For me, candle lighting has always been a time for private conversation with G-d. Over the past few years, I always began that conversation with gratitude that I still had an intact family. I was painfully aware that my daughter’s eating disorder and co-morbid depression threatened her life, and I was grateful with each passing week that she was still here with us. It was something that I didn’t take for granted, and something that I profoundly treasured while I had it, because deep inside I knew that my daughter’s life was tenuous and fragile. Each week as I lit candles, I would close my eyes for a few moments and literally count my blessings. Some are represented by candles, and others are not, like my sons in law and grandchildren. They are all phenomenal blessings.
The continuation of that private conversation would focus on each child as I lit “their” candle. One by one, I asked G-d to keep each child safe, and I offered a prayer specific to the needs of each of my children. It was the kind of prayer that cannot be found in a prayer book; it was intimate and intense. Those were deeply personal moments for me, moments of connection with G-d.
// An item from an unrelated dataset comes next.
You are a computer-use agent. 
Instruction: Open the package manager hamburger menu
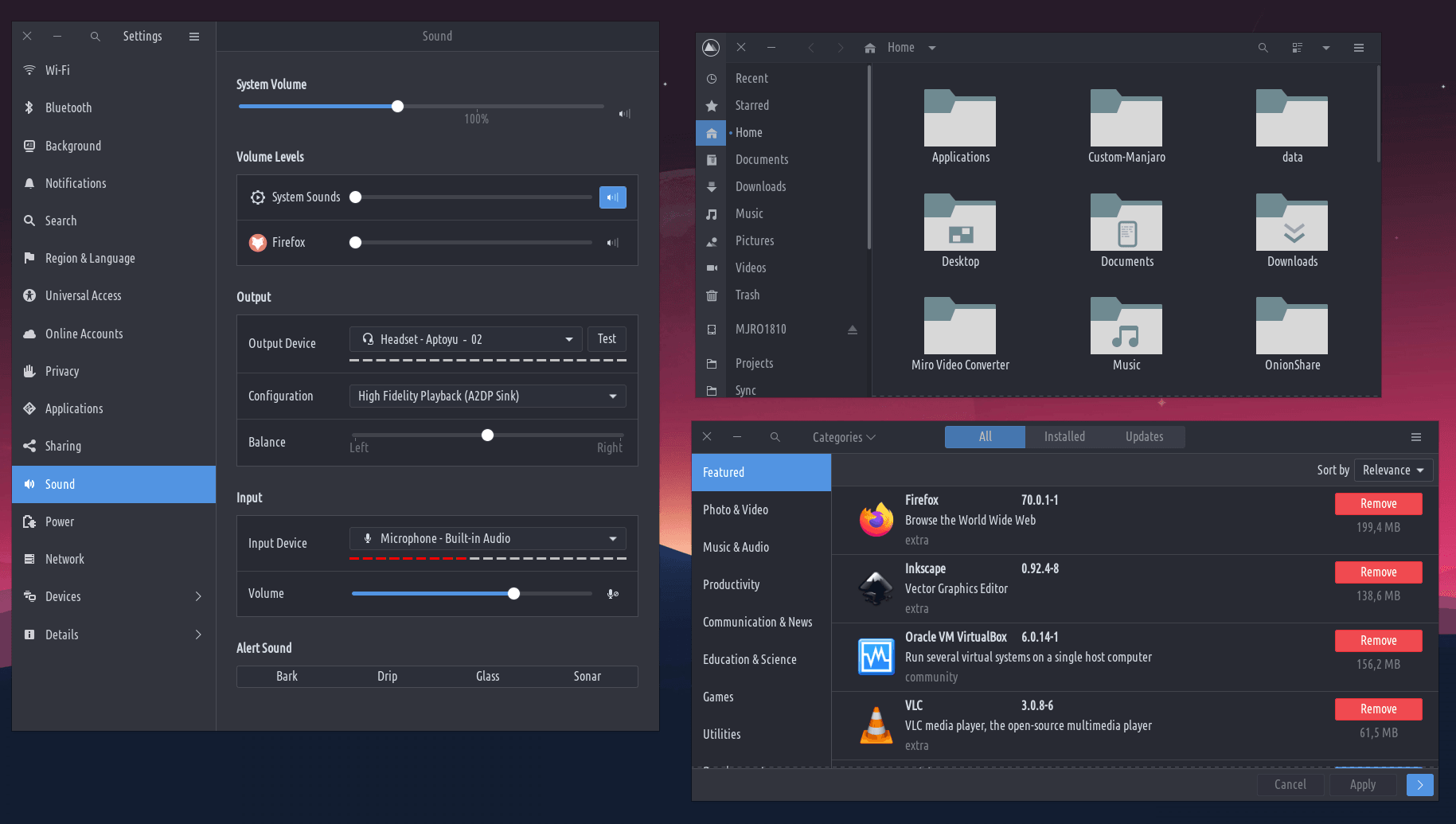tap(1415, 437)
Only after I finished my private conversation with G-d did I say the traditional blessing on the candles, almost as an afterthought.
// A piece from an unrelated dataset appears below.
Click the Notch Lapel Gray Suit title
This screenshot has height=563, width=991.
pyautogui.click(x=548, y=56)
I dreaded lighting Sabbath candles on the Friday night during shiva for my daughter. What type of conversation was I going to have with G-d now? How can I touch a match to a candle representing a child whose light has been permanently extinguished? Is there any purpose to that? What do I do with all of the hope that I held in my daughter’s recovery from her eating disorder, even when all odds were cruelly stacked against her, that hope that I shared with G-d every Friday night while asking Him for what I knew could only be defined as a miracle? How can I possibly continue to feel gratitude for what I have when my heart is shattered by what I have lost?
My private conversations with G-d during candle lighting are a little shorter these days; I lack the emotional energy for any type of real connection right now. When I get to my daughter Gavriella’s candle, I don’t know what to say to G-d, so I just speak to Gavriella instead. I tell her how much I love her and miss her, and I ask her to watch over our family.
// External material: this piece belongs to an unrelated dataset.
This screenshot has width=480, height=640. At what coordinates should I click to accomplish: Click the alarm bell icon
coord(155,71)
My daughter took her own life after 13 years of valiantly struggling with her eating disorder. She lived those years in horrific pain. As her mother, part of me is relieved that she is not suffering anymore, and that her soul is free of the torture that it endured. But I can’t thank G-d for the fact that she is not in pain anymore, because that is tantamount for thanking Him that she is gone, and how can I possibly do that? I absolutely cannot. I wanted my daughter to live and I wanted her to be free of the illness and suffering that made her life a living hell, and I couldn’t have both. I wish to G-d that I could have had both.
It’s been 3 months, and I still dread that moment when I light the candle that represents my third child, who was so full of kindness, virtue, integrity, and dignity, and whose presence I miss every second of every day.
I am struggling to find the right thoughts for my new private conversations with G-d as I light candles every Friday night. It’s a work in progress. Maybe I will never find them. Either it happens organically, or it doesn’t happen at all. Regardless, there will always be 6 flames floating above my candlesticks. I will always have 4 children.